Blog

Validité de l’organisation d’entretiens préalables à distance

29 octobre 2020

L’entretien préalable organisé à distance est valable lorsque les circonstances le justifient et que les droits du salarié sont respectés (CA Versailles, 4 juin 2020, RG n°17/04940).

Dans cette espèce, une salariée française expatriée à Dubaï contestait la régularité de sa procédure de licenciement au motif que son entretien préalable s’était tenu par téléphone.

Pour débouter la salariée de sa demande, la Cour d’appel de Versailles a rappelé que même s’il était de principe que l’entretien se tienne en présence physique des parties, les circonstances de l’espèce, à savoir le statut d’expatriée de la salariée et sa localisation à Dubaï, expliquaient la décision de l’employeur de recourir à un entretien à distance via une téléconférence.

La Cour a par ailleurs considéré que les droits de la salariée avaient été respectés dès lors que :

  • la salariée avait pu se faire assister par une personne se trouvant en France avec le représentant de l’employeur ;
  • l’entretien avait duré une heure ;
  • chaque partie avait pu s’exprimer, le contenu précis de l’entretien ayant été reproduit et ayant fait l’objet d’observations et d’interrogations.

Cette décision de la Cour d’appel de Versailles est d’autant plus intéressante dans le contexte actuel de re-confinement, pendant lequel l’organisation d’entretien à distance pourrait se trouver nécessaire. 

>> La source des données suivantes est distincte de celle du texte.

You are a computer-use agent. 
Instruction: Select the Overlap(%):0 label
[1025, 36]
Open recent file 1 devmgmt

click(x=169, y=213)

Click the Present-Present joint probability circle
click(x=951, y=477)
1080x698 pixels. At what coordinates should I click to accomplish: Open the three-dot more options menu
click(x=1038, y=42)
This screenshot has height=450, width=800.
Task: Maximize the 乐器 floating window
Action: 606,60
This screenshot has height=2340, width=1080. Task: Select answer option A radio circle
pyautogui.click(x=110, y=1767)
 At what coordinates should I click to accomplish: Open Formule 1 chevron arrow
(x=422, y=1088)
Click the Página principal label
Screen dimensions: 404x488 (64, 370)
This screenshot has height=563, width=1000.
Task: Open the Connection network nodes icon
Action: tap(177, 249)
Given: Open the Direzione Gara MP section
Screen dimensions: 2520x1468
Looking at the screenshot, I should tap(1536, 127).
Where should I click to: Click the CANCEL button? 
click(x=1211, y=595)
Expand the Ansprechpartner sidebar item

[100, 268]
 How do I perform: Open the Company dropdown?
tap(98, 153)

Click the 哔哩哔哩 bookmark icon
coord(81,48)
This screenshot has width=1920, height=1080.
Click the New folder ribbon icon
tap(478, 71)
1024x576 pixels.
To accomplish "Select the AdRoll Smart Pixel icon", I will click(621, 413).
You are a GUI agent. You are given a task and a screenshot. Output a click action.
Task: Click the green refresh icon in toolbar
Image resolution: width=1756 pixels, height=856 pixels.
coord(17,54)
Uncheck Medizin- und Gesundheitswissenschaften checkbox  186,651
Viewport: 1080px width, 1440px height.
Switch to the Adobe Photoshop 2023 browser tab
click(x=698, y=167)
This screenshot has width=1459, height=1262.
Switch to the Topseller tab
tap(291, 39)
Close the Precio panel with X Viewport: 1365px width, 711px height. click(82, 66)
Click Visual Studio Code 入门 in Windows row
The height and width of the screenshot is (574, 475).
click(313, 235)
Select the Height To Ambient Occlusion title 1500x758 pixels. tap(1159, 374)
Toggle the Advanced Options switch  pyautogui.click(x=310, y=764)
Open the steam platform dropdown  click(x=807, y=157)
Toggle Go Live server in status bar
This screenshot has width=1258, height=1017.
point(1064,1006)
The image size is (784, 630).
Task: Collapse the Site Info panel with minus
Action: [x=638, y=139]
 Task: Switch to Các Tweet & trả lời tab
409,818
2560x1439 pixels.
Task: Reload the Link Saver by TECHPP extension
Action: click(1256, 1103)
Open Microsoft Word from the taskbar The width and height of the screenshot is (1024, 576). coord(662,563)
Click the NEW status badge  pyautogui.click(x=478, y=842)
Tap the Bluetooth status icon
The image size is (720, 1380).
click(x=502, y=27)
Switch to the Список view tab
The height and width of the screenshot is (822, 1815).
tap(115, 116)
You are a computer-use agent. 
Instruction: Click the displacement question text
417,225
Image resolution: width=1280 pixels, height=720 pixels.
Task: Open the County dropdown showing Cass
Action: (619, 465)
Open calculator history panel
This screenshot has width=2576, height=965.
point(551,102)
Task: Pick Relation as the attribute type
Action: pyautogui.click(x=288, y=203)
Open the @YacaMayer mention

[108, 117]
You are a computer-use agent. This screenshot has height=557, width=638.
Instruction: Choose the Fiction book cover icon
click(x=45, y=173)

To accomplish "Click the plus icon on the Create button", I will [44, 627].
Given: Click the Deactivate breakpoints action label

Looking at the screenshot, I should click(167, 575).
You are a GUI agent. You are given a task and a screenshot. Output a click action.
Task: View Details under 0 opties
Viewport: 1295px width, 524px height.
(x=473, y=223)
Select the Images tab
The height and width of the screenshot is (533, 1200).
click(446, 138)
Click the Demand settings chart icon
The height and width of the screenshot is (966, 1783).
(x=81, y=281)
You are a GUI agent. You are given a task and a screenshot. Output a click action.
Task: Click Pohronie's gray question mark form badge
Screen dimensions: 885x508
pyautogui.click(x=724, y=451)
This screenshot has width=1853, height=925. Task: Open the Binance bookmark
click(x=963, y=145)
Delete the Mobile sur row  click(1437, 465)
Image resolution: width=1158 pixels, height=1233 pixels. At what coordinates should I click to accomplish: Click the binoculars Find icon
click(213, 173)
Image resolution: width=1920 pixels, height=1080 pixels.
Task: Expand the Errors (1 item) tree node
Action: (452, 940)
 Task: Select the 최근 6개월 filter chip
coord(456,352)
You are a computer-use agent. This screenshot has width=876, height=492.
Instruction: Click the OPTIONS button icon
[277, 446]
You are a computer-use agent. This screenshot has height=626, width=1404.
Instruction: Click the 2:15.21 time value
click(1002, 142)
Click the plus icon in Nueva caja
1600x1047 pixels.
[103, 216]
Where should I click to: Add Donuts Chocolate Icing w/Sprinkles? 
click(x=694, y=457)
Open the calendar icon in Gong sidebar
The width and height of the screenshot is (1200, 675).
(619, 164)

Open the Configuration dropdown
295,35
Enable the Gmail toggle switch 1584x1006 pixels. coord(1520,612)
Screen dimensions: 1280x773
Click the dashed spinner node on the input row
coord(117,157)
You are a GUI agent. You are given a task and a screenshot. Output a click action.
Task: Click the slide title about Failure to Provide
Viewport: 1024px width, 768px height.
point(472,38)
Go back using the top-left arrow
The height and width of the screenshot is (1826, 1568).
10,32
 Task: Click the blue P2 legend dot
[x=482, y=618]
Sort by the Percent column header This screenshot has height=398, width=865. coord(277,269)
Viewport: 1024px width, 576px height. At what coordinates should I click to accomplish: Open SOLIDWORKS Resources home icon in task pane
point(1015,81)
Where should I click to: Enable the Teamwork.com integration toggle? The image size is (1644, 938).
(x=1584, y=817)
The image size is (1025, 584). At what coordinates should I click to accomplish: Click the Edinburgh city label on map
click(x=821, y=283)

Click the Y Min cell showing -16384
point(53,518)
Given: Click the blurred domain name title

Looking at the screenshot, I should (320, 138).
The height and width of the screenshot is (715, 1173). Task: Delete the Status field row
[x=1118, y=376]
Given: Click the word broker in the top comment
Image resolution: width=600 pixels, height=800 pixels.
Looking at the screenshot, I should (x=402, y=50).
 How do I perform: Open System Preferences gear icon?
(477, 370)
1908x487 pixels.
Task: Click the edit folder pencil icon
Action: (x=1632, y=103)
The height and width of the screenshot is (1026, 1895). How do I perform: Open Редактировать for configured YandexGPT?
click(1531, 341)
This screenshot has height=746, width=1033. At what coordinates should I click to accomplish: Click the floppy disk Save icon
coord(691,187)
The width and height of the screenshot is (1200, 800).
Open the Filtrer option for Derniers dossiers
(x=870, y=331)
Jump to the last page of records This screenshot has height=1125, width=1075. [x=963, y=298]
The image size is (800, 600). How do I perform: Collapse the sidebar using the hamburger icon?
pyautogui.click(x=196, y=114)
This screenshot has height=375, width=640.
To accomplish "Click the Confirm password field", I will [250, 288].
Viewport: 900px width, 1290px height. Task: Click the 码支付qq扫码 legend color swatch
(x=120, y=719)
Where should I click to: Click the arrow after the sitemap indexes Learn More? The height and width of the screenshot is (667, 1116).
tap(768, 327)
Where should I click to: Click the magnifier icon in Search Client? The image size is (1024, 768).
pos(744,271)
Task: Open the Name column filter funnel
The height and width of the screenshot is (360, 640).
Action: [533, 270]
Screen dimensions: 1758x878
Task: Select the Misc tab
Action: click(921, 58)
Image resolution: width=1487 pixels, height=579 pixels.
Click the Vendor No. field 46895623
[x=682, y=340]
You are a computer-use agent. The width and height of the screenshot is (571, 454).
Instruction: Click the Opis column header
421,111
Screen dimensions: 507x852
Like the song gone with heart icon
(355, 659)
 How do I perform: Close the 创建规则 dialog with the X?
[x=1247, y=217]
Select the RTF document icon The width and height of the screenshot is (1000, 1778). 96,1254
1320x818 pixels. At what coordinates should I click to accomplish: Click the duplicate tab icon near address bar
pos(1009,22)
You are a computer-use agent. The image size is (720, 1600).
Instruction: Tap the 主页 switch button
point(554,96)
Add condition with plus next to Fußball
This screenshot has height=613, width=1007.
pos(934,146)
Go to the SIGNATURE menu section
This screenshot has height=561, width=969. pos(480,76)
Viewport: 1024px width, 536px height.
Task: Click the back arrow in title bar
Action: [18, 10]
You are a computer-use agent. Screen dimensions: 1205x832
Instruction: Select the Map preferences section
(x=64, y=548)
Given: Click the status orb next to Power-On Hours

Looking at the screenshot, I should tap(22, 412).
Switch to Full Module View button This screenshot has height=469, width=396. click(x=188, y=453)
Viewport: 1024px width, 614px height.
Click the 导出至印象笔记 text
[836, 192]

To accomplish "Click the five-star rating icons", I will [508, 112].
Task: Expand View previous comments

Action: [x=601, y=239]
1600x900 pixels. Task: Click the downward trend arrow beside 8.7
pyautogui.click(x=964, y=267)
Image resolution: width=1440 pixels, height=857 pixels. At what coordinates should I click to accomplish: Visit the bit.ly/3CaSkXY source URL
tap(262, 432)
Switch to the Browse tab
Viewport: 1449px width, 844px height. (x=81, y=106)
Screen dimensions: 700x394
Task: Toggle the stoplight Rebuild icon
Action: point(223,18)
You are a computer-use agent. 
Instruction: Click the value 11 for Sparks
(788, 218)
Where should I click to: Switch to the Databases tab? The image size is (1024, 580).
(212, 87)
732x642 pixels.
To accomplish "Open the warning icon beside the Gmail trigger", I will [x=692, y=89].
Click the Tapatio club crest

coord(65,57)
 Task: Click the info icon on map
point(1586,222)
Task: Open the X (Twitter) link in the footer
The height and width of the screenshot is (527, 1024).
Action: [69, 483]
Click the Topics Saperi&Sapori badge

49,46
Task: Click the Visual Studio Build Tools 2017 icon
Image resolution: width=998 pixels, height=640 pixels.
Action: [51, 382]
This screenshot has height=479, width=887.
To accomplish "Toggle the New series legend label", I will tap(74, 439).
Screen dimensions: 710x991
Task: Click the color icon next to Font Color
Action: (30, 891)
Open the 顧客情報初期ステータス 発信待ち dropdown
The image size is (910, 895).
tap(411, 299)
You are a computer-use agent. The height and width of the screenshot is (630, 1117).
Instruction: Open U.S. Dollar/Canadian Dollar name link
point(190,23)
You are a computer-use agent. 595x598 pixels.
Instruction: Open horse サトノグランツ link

Plusieurs points soulevés par la Cour d’appel dans la motivation de son arrêt sont également utiles à souligner. Ainsi, la Cour a rappelé que :

  • les propos tenus par la salariée elle-même ou dans les documents rédigés par elle n’ont aucune valeur probante en soi, la Cour d’appel ayant en conséquence débouté la salariée de ses demandes au titre d’une discrimination ;
  • la salariée était tenue de rembourser les avances sur loyers faites par l’employeur pour les mois suivant son départ effectif ;
  • La salariée qui avait tardé à rendre son matériel professionnel (en l’espèce près de deux ans après le licenciement), était tenue de dédommager l’employeur du préjudice subi, compte tenu notamment de la dépréciation ou de l’importance stratégique du matériel.